TransLink reports that the Golden Ears Bridge is expected to continue losing up to $45 million a year because fewer people than projected are driving the tolled span.
This news comes just one week after the provincial government announced a new bridge will replace the George Massey Tunnel.
The Golden Ears could lose $35 million to $45 million annually for the next few years despite modest traffic growth of two to three per cent, according to an update TransLink officials gave Thursday to the Metro Vancouver mayors’ council, which approves TransLink funding and shapes the region’s long-term transit plans.
“There could be many factors why fewer people are using the bridge than originally forecast,” TransLink’s director of roads Sany Zein said in an emailed statement.
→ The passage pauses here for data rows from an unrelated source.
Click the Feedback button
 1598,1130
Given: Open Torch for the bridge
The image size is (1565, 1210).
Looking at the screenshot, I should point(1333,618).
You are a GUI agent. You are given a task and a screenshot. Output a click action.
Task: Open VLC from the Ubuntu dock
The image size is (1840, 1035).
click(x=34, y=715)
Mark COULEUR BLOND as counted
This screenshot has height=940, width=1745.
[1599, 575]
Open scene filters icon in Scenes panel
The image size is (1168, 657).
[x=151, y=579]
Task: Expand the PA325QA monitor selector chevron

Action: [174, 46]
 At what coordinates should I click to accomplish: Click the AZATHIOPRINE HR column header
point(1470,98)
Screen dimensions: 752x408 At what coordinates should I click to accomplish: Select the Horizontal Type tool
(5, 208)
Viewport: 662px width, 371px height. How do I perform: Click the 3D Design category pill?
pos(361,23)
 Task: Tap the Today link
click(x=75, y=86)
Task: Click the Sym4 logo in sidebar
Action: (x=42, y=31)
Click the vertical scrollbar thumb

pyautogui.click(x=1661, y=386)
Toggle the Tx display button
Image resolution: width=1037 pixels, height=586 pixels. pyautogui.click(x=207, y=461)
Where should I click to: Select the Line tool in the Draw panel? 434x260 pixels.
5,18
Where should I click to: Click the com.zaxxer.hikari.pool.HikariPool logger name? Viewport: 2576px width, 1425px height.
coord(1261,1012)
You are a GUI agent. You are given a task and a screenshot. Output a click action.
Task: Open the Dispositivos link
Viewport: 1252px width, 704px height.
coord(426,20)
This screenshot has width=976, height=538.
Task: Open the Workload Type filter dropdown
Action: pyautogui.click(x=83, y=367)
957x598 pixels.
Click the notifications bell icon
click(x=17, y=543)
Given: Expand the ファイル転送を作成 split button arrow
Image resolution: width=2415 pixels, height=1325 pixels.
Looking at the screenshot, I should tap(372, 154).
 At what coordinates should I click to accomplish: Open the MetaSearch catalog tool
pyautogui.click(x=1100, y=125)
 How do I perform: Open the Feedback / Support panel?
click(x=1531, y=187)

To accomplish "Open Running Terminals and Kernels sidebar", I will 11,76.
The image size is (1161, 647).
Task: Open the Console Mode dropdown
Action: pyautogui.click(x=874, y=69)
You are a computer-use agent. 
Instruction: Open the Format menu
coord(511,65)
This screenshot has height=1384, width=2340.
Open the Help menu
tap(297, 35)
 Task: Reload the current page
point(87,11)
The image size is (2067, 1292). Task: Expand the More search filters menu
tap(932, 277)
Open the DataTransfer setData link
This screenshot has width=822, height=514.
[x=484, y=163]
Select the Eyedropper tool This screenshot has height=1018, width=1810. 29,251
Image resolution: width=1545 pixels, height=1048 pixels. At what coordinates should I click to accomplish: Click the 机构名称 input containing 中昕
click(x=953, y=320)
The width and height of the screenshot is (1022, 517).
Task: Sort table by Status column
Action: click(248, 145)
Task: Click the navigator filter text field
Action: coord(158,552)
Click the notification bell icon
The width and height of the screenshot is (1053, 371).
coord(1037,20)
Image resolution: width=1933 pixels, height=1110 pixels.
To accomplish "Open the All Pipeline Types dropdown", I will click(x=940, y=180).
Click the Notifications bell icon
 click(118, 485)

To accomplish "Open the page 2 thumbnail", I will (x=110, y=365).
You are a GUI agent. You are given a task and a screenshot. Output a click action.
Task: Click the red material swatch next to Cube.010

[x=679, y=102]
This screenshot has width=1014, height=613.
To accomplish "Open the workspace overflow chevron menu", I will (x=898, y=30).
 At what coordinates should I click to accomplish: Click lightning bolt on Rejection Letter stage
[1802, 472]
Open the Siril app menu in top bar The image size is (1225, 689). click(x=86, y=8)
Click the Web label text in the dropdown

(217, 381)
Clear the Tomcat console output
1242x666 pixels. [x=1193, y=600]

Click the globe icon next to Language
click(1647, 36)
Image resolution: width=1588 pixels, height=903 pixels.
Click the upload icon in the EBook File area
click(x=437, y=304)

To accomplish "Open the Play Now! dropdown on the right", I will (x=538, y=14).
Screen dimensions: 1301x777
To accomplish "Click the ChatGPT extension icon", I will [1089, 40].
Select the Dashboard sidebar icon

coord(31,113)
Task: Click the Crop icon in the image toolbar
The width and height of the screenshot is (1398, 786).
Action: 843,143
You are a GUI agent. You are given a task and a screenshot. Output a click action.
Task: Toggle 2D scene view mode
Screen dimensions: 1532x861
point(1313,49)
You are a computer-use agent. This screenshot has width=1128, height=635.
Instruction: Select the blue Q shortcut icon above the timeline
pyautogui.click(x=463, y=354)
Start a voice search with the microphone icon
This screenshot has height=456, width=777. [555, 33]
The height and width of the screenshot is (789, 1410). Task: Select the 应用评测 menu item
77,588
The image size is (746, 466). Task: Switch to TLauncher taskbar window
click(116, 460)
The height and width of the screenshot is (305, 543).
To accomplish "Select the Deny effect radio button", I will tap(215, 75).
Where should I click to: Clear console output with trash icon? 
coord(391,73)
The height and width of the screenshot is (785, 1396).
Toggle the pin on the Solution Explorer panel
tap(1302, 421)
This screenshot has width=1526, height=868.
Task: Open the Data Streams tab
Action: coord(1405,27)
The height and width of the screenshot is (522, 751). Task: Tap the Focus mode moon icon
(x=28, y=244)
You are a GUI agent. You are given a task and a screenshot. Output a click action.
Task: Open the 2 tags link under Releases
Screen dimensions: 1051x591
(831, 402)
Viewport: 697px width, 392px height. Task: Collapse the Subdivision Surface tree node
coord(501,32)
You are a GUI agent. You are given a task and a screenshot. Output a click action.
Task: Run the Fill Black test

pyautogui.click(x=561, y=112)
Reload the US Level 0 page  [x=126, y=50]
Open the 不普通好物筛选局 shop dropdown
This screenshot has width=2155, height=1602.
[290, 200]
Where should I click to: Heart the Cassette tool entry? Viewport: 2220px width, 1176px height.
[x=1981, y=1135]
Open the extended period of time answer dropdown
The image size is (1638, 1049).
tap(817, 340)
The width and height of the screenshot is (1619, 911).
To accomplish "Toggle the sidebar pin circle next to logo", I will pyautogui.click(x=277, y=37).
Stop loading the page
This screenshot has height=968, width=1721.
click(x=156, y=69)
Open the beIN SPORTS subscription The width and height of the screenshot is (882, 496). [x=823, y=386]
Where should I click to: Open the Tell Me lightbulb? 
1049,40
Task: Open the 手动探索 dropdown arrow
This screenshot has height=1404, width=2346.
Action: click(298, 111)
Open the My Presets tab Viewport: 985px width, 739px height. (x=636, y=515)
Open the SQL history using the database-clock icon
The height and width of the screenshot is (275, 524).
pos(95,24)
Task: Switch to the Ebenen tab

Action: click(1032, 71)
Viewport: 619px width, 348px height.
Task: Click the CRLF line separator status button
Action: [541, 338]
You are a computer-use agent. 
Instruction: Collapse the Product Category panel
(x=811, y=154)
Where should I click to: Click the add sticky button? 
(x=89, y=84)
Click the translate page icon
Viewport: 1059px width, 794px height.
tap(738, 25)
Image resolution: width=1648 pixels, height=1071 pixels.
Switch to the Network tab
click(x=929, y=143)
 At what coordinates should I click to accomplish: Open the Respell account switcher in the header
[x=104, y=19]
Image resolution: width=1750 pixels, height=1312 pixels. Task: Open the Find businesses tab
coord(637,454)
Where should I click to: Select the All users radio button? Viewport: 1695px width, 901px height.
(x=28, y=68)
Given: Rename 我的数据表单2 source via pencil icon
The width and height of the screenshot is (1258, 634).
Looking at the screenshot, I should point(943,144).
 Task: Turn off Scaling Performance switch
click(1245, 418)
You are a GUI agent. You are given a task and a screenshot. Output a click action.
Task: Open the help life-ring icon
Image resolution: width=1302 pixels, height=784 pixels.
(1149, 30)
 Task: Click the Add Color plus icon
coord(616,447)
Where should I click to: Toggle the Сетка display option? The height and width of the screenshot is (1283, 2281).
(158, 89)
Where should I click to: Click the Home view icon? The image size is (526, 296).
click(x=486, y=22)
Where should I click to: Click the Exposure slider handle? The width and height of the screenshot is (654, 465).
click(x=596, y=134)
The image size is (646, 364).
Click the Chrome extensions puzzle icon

“One of the major factors is that the original forecasts were prepared well before the recession of 2007/08, at a time of extremely robust economic growth and lower gas prices. The recession, slower economic growth, and high gas prices have all contributed to less demand than originally expected.”
The organization said it is expecting similar modest gains in driver numbers in coming years that are “consistent with the economic growth in the market area of the bridge,” Zein added.
After it was built in 2009, TransLink agreed to subsidize the private operator of the $800-million Golden Ears Bridge – which replaced the organization’s Albion ferry – until it reached projected ridership figures. Tolls from the bridge linking Langley to Pitt Meadows and Maple Ridge have fallen short of traffic projections each year of its young life except last year.
While sitting on TransLink’s board more than a decade ago, Simon Fraser University professor Gordon Price voted for the Golden Ears during its preliminary planning stages. The head of SFU’s City Program said he still supports it replacing the ferry, but its perennial underusage is symptomatic of the region’s overbuilding problem.
“The really outstanding example is Granville (Street Bridge). It’s eight lanes and I remember the engineers telling me, ‘It physically cannot be used to its capacity. You can’t get enough cars on it through the (traffic) signal system,’” Price said.
The bridge set to replace the Massey Tunnel may suffer the same fate as Golden Ears because the provincial plan was disconnected from TransLink’s transit needs, Price said.
“If you had transit and bridge infrastructure, road infrastructure, being planned and financed as a single package as part of a regional plan, one would surely affect the other,” Price said. “And in this case, I think it maybe would be quite dramatic.
“What scale of bridge do you need? If you could build a significantly smaller bridge, in addition to saving the money on the capital, it would reduce the amount of the toll.”
The mayors’ council also heard Thursday that TransLink spent $40 million more than it earned in revenues last year, but the shortfall was anticipated and accounted for in this year’s budget.
Richmond Mayor Malcolm Brodie said TransLink has been “living off the surplus that’s been generated prior to that time.”